Return every item below word for word, leaving out the pictures.

(Collection entries)
────────────────────

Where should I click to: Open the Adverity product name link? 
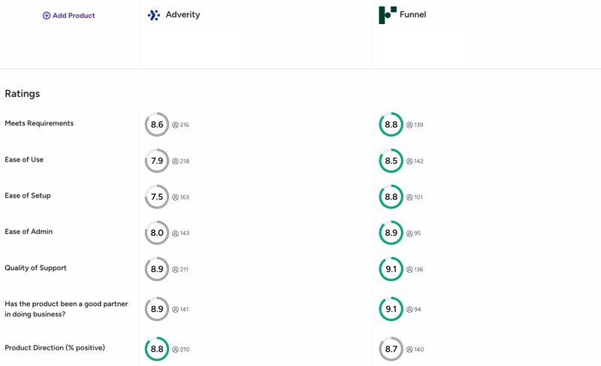click(183, 15)
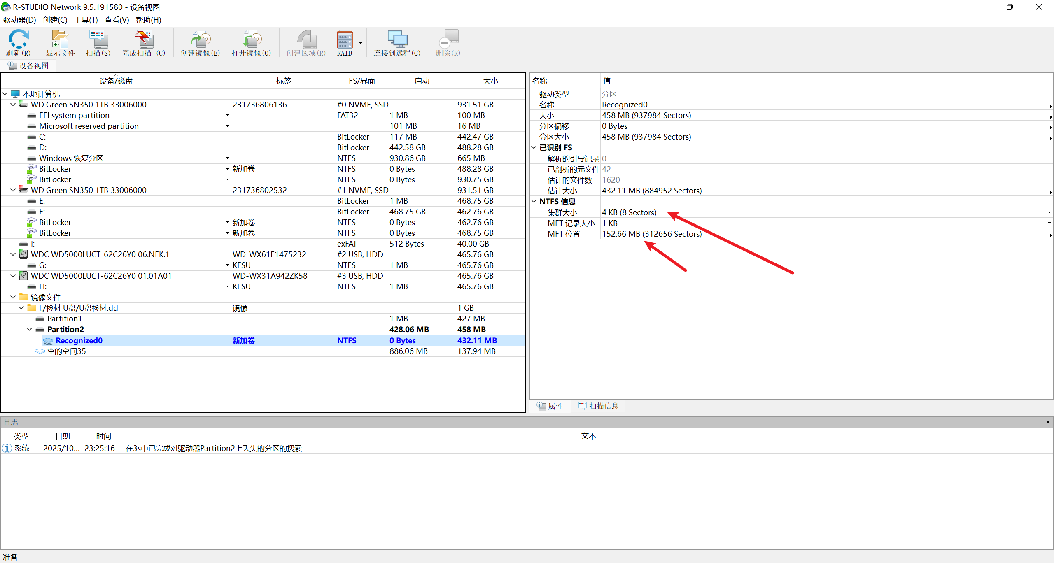The image size is (1054, 563).
Task: Click Connect to Remote (连接到远程) icon
Action: 397,42
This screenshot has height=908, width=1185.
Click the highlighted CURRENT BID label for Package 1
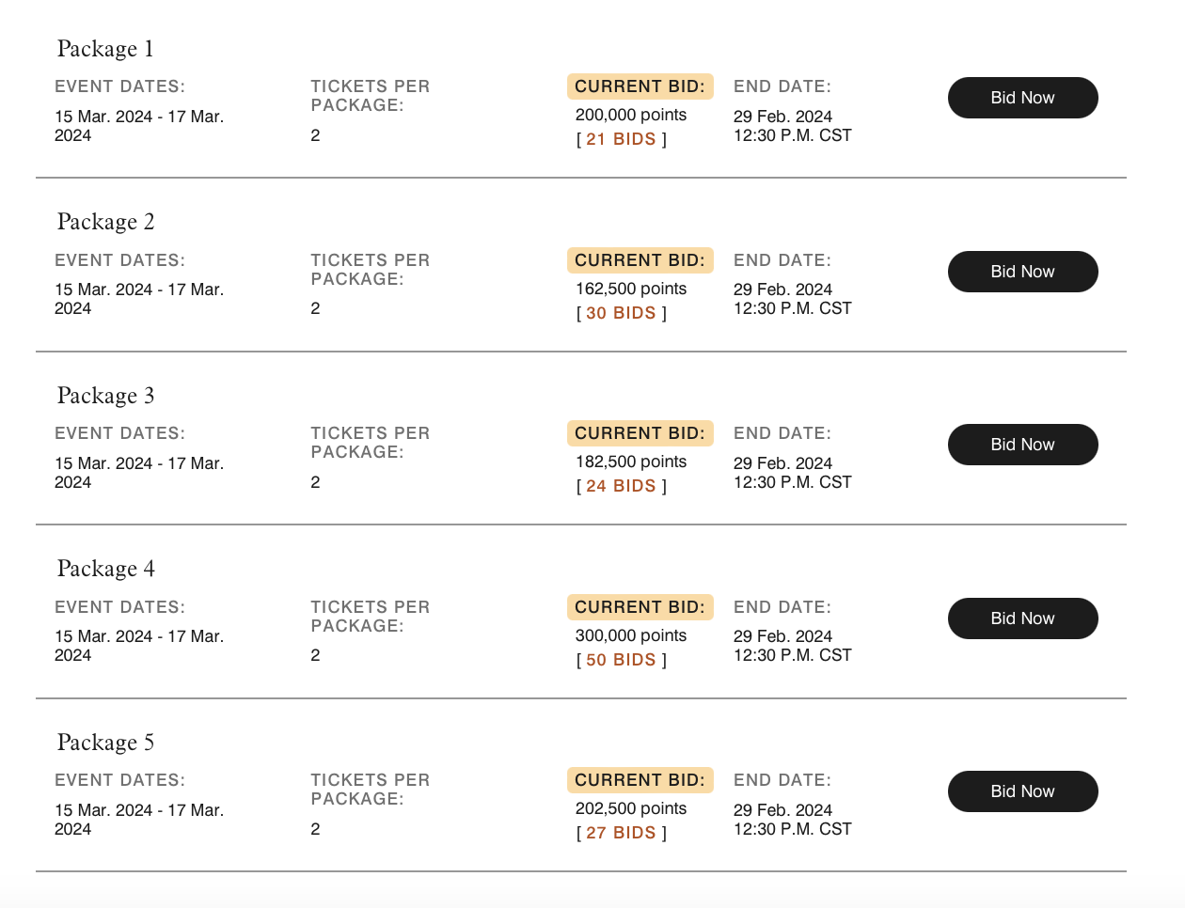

────────────────────

Response to this task ▸
Where should I click to: Open the Adverity product name link? 
click(183, 15)
The image size is (1054, 563).
Task: Click Connect to Remote (连接到远程) icon
Action: 397,42
This screenshot has height=908, width=1185.
Click the highlighted CURRENT BID label for Package 1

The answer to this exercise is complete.